系列目录
带你入门GeoSpark系列之一【环境篇】
带你入门GeoSpark系列之二【Spatial RDD篇】
带你入门GeoSpark系列之三【空间查询篇】
1.空间范围查询( Spatial Range Query)
空间范围查询,顾名思义我们可以给定一个范围(query window),然后查询出包含在当前范围内的地理对象。
1.1 数据准备
创建checkin1.csv
在 data/checkin1.csv
路径下:
注意这里故意把bar坐标修改了一下
-88.331492,32.324142,hotel
-88.175933,32.360763,gas
-99.388954,32.357073,bar
-88.221102,32.35078,restaurant
1.2 代码示例
considerBoundaryIntersection
参数可以配置查询是否包括query window边界上的地理对象。
package com.suddev.bigdata.query
import com.vividsolutions.jts.geom.Envelope
import org.apache.spark.serializer.KryoSerializer
import org.apache.spark.{SparkConf, SparkContext}
import org.datasyslab.geospark.enums.FileDataSplitter
import org.datasyslab.geospark.serde.GeoSparkKryoRegistrator
import org.datasyslab.geospark.spatialOperator.RangeQuery
import org.datasyslab.geospark.spatialRDD.PointRDD
/**
* Spatial Range Query
* @author Rand
* @date 2020/4/16 0016
*/
object SpatialRangeQueryApp {
def main(args: Array[String]): Unit = {
val conf = new SparkConf().
setAppName("SpatialRangeQueryApp").setMaster("local[*]").

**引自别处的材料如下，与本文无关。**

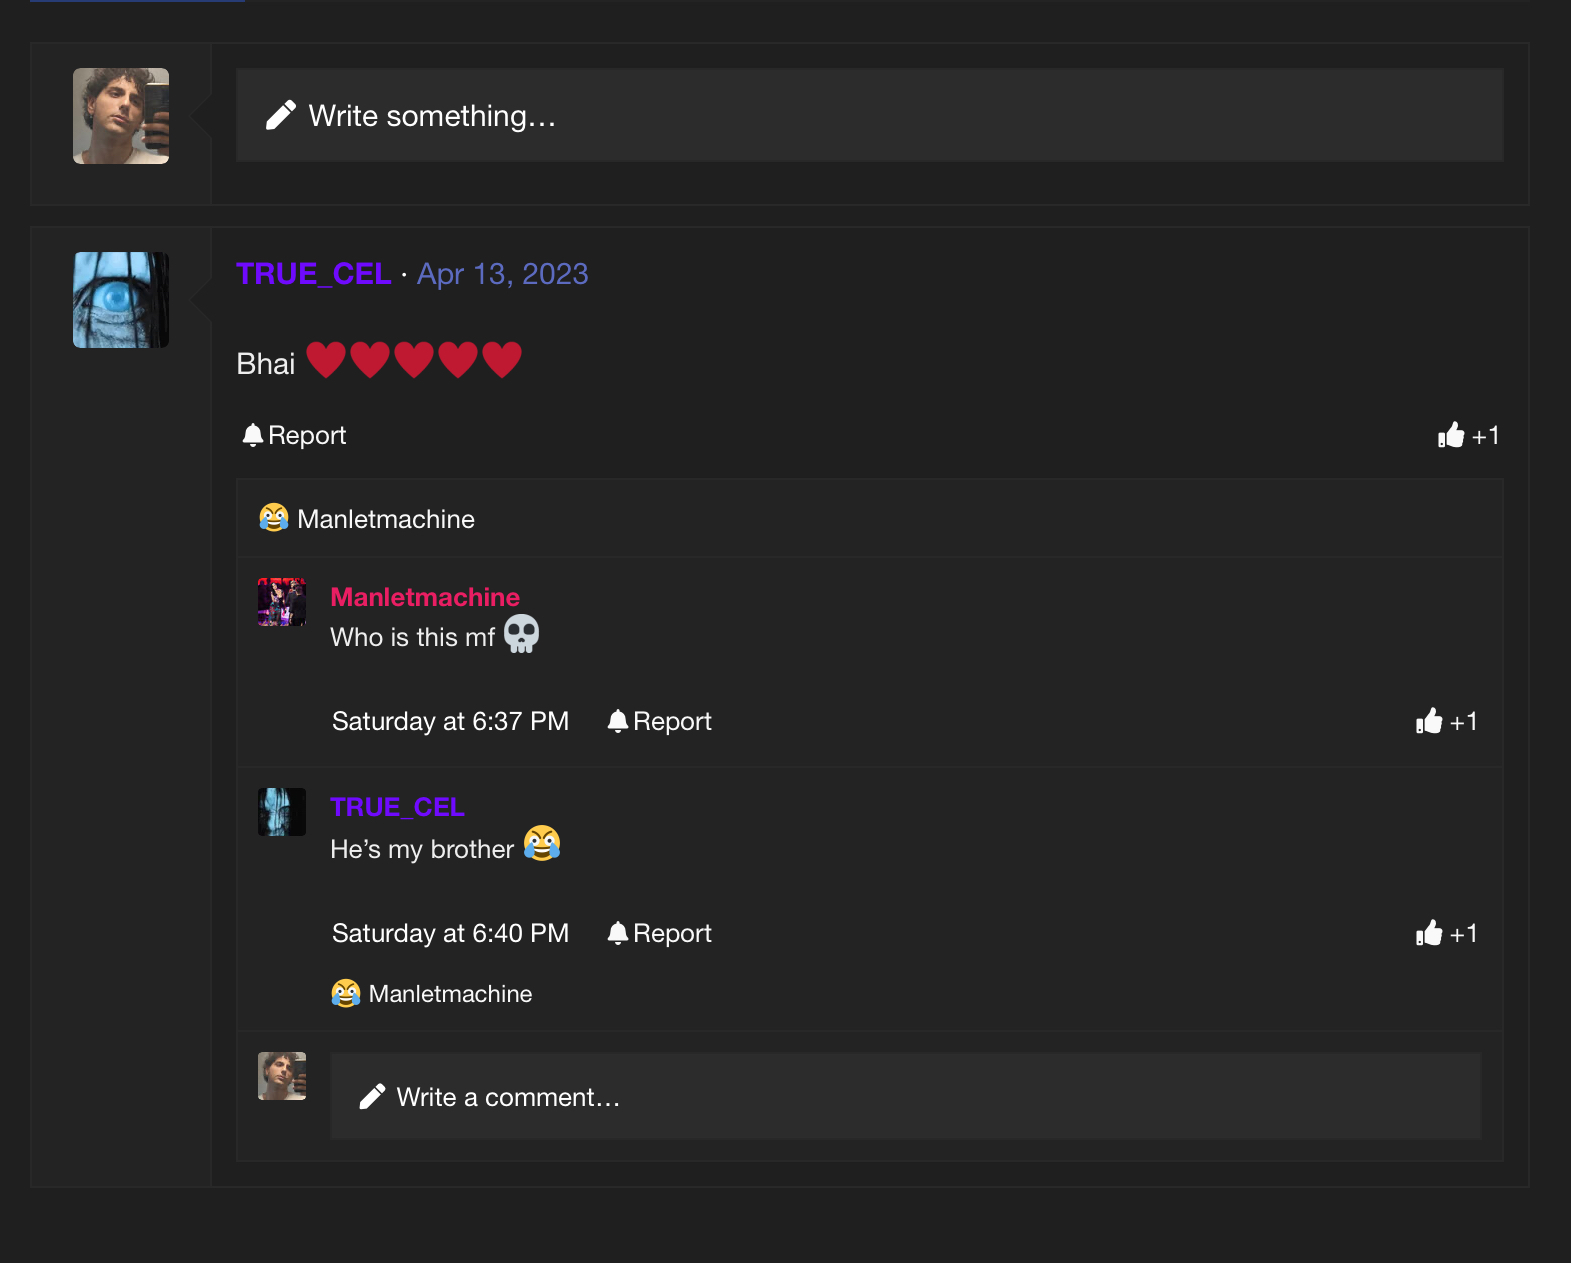Click laughing emoji reaction under post
This screenshot has width=1571, height=1263.
click(x=274, y=518)
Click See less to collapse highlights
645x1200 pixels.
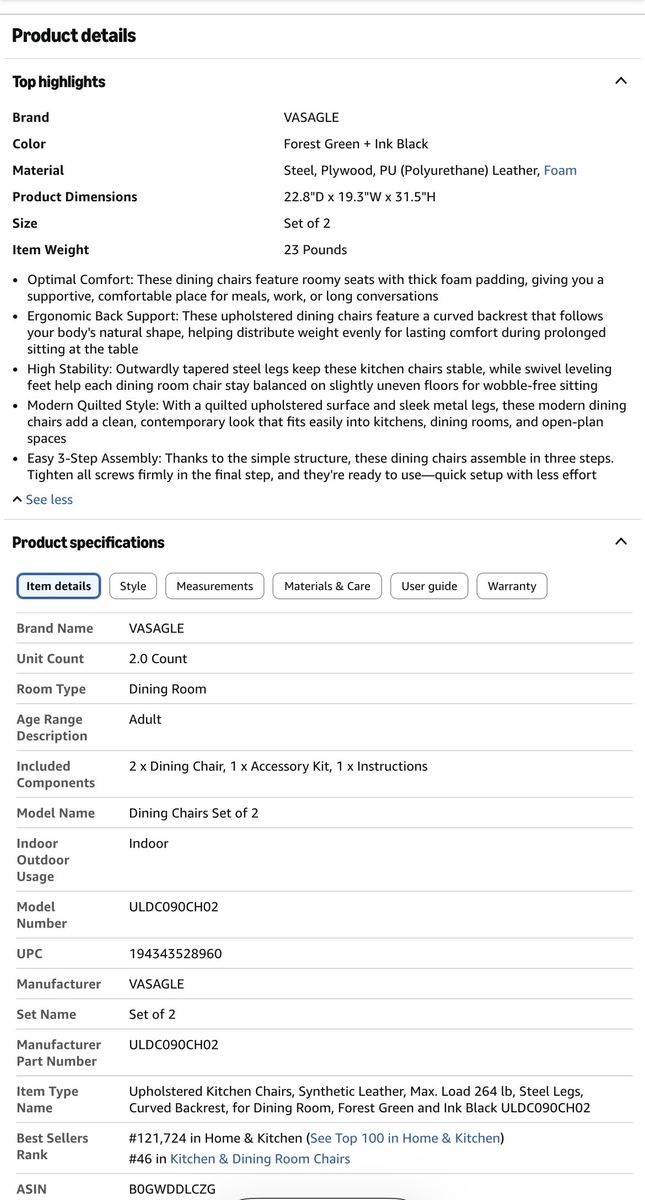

set("spark.serializer",classOf[KryoSerializer].getName).
set("spark.kryo.registrator", classOf[GeoSparkKryoRegistrator].getName)
implicit val sc = new SparkContext(conf)
val objectRDD = createPointRDD
objectRDD.rawSpatialRDD.rdd.collect().foreach(println)
// 定义QueryWindow
val rangeQueryWindow = new Envelope(-90.01, -80.01, 30.01, 40.01)
// 是否考虑边界
val considerBoundaryIntersection = false
val usingIndex = false
val queryResult = RangeQuery.SpatialRangeQuery(objectRDD, rangeQueryWindow, considerBoundaryIntersection, usingIndex)
queryResult.rdd.collect().foreach(println)
}
def createPointRDD(implicit sc:SparkContext): PointRDD ={
val pointRDDInputLocation = "data/checkin1.csv"
// 这个变量控制我们的地理经度和纬度在数据的哪两列,我们这里是第0,1列,Offset就设置为0
val pointRDDOffset = 0
val pointRDDSplitter = FileDataSplitter.CSV
// 这个参数允许我们除了经纬度外还可以携带其他自定义数据
val carryOtherAttributes = true
val objectRDD = new PointRDD(sc, pointRDDInputLocation,pointRDDOffset, pointRDDSplitter, carryOtherAttributes)
objectRDD
}
}
🔥这里的rangeQueryWindow
除了支持Envelope外还可以使用Point/Polygon/LineString
点->创建一个Point Query Window:
val geometryFactory = new GeometryFactory()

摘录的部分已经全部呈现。